→ **Exercise**: Count the lines below that contain the string "left", with uppercase and lowercase treated as different. Reply with only the number.

→ **Working data**:
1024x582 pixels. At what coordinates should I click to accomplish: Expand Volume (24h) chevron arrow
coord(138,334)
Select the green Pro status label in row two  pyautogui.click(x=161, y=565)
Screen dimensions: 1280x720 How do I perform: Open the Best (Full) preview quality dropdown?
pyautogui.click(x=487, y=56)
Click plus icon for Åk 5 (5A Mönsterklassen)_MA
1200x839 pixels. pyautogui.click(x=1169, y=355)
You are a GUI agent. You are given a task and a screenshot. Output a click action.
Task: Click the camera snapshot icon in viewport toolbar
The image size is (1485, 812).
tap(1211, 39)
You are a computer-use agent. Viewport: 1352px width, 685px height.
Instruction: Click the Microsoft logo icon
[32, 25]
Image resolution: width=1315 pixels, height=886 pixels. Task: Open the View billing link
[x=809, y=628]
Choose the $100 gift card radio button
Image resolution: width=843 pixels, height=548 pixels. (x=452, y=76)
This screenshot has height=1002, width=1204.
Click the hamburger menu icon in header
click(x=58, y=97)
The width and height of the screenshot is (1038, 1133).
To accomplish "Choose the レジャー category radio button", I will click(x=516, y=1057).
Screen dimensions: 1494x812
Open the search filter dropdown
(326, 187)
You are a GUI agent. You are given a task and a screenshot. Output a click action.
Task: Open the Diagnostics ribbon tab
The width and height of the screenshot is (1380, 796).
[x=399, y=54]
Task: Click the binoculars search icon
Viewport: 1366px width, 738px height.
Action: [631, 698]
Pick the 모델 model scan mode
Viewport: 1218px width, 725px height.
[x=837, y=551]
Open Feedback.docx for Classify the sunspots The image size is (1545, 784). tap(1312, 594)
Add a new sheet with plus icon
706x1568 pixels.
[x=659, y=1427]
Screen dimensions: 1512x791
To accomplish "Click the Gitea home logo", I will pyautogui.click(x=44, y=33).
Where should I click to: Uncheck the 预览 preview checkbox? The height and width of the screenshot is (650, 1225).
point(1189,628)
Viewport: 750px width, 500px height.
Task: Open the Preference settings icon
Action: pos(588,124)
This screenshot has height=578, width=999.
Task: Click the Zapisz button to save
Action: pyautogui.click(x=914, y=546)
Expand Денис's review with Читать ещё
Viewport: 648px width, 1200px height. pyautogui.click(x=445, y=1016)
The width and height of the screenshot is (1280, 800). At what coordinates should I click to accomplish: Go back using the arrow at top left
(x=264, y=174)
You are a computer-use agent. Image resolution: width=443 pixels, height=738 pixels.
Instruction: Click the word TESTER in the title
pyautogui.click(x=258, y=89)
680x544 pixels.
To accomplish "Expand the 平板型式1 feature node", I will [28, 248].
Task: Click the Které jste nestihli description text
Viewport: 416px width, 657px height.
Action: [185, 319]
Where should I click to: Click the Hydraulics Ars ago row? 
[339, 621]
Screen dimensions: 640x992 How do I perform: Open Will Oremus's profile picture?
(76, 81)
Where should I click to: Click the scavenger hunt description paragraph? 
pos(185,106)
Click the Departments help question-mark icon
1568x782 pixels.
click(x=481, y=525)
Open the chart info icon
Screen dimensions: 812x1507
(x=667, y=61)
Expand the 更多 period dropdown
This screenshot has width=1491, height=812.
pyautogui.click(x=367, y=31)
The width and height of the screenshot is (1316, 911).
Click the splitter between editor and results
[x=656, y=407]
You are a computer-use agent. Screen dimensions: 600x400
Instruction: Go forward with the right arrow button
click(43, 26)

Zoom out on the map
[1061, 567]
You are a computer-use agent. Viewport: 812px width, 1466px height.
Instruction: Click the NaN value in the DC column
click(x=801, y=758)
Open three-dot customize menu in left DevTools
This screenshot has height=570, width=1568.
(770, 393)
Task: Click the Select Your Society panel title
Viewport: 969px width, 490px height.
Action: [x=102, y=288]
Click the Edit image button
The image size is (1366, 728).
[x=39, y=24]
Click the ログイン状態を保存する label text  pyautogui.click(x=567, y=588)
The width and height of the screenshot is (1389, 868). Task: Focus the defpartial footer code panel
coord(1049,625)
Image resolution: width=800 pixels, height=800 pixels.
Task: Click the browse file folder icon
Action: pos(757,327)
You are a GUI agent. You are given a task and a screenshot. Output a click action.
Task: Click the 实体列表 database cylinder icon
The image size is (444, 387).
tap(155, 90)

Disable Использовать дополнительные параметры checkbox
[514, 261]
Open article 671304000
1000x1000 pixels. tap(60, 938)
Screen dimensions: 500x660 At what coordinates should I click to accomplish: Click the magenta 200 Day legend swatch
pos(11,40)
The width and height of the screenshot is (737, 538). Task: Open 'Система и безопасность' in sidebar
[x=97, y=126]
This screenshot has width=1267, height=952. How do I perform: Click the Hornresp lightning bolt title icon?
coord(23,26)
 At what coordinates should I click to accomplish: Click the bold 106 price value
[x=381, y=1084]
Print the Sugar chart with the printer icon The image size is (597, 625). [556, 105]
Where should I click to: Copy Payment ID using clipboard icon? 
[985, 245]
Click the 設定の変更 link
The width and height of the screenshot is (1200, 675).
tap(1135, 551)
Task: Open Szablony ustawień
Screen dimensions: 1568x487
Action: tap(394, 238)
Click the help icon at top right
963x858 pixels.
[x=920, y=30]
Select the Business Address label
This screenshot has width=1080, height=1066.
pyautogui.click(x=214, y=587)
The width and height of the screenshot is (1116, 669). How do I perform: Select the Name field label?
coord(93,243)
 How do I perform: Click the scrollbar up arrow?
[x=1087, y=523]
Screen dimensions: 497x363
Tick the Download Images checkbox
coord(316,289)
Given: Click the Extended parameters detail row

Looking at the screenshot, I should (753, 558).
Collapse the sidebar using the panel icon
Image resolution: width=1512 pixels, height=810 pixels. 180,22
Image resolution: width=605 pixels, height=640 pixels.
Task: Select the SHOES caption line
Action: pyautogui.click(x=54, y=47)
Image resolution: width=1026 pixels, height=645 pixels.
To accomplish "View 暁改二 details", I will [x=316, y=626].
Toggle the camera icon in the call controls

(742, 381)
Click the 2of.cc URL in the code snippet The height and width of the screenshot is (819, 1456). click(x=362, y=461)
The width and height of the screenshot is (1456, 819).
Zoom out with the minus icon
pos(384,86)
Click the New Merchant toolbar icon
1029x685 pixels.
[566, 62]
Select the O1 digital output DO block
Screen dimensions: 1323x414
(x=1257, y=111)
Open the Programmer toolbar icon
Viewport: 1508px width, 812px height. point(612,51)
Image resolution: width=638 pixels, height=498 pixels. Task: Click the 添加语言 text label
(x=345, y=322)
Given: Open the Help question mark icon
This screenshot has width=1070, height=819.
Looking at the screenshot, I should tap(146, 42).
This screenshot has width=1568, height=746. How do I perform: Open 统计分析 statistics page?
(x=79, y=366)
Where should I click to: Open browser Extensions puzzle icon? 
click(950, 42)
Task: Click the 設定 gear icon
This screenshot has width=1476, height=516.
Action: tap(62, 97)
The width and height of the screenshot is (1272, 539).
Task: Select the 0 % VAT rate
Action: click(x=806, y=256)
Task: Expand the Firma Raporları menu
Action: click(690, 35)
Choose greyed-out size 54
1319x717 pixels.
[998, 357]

→ **Correct answer**: 2